In the catalogue, curator Ranjit Hoskote argues that “transcultural experience is the only certain basis of contemporary practice” and that “the chimera of auto-Orientalism, with its valorisation of a spurious authenticity to be secured as the guarantee of an embattled local against an overwhelming global, has been swept away”.

But Husain, godfather to generations of Indian artists, and indeed every piece in Indian Highway – from feminist painter Nalini Malani’s looping fantasy figures intricately inked on bamboo paper in “Tales of Good and Evil” to Jitish Kallat’s photographic series “Cenotaph (A Deed of Transfer)”, chronicling the demolition of slum dwellings – proves the opposite: however hard a western gallery tries to make Indian contemporary art, talk a global conceptual language, its local strengths speak louder. Indian art, on this showing, is visually arresting and thoughtful, but nothing here is formally or conceptually innovative, or aesthetically provocative. We thus respond to its distinctive idiom and themes as cultural tourists.
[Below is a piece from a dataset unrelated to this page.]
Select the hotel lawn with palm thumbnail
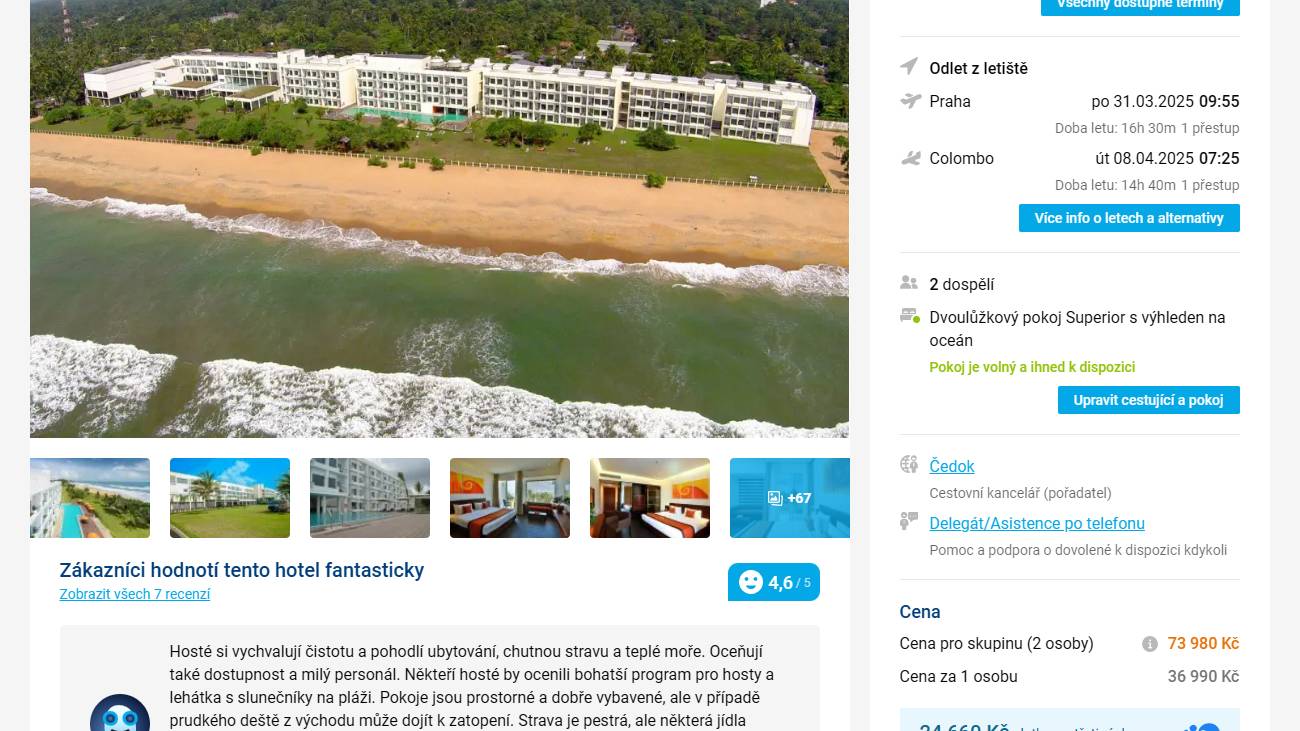The height and width of the screenshot is (731, 1300). click(230, 498)
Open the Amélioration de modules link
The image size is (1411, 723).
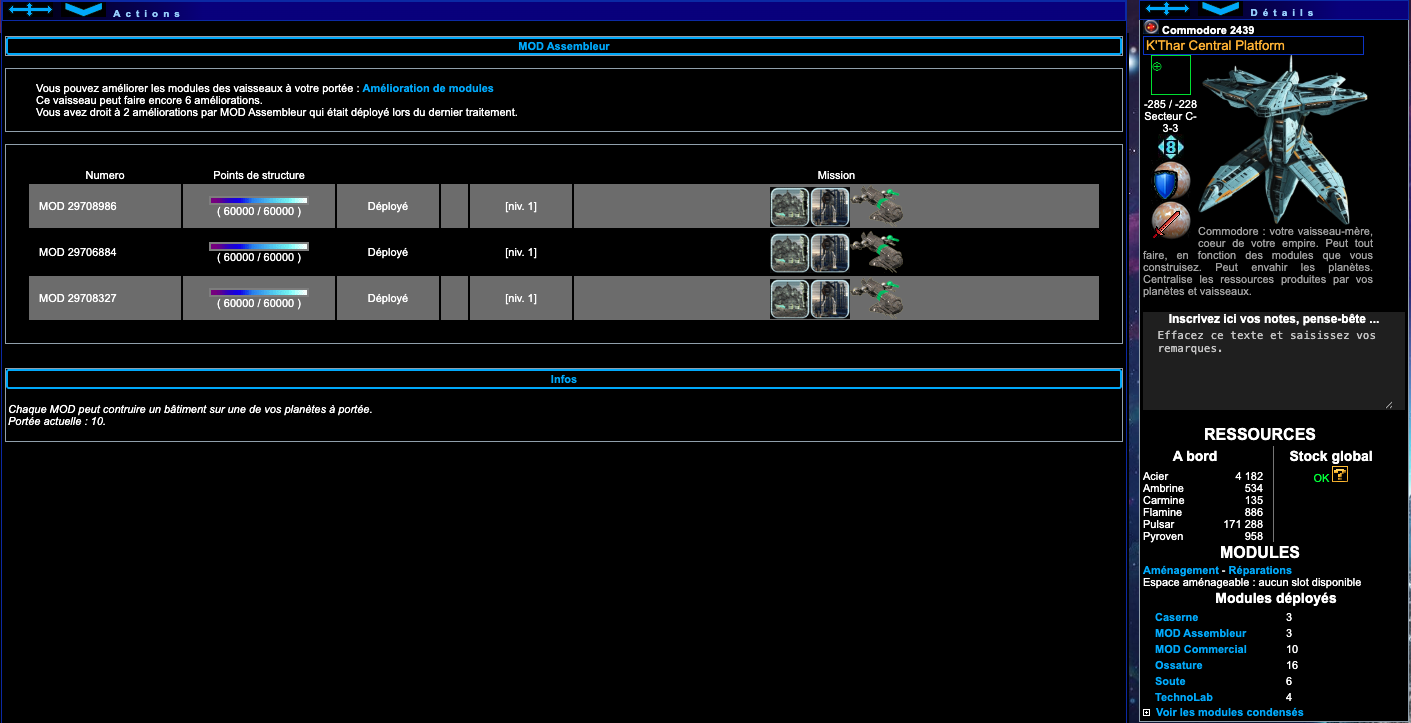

If you are looking around for framed wall art, it can be hard to know if you are paying too much. The price of contemporary wall art in particular can be quite high and some people are shocked at the prices they are shown in galleries and studios for canvas paintings When looking for paintings for sale art websites can be some of the best sources for wall art décor that are beautiful and high in quality. You have the advantage of looking at many different modern wall art styles, and you can find canvas wall art that match your taste and your budget. Nowadays most popular style to look for is abstract wall art, asian wall art, kitchen wall decor and kitchen wall art. How can a website offer such good prices on wall art? It may be hard to understand, especially since canvas art in particular can be quite expensive. cheap wall art can only be found on sale when particular modern wall décor , is no longer popular in traditional galleries. Internet based galleries who sell oil painting art do not have many of the same expenses that a traditional gallery setting can have. Even latest modern art, framed art or stretched canvas costs less when buying online.

Think about the costs that a regular gallery can have. In order to promote artists and their wall art set or canvas art set, a gallery needs to advertise, host openings and work to promote the pieces they are selling. They also may have costs transporting large wall art from one location to another, pay staff in order to show people through the gallery and arrange for the sale of the modern art, as well as all of the regular, day-to-day expenses of keeping a building open and operational. An art website can offers canvas artwork, at much lower prices. Furthermore, some amazing, high quality home décor wall art simply never reach traditional galleries, because of costs involved. It is particularly true for abstract art. This type of oil paintings is most popular one. A website can be a great place to look for canvas painting and asian home décor. contemporary wall décor is some of the most durable and damage resistant of any being created, so shipping them is easy and straightforward.

An art website often has a much wider range of oil painting art that you can select from, whereas a gallery is limited by the artists that they choose to exhibit their oil paintings art. Many galleries will actually focus on one artist or a style of art, such as abstract art paintings or contemporary art canvas, and this limits the selection of oil paintings for sale they are able to offer. If you want oil painting on canvas, you should check a website before you begin to look in galleries. This is because you can often find a lot of information on individual styles of canvas oil paintings and see examples of those styles.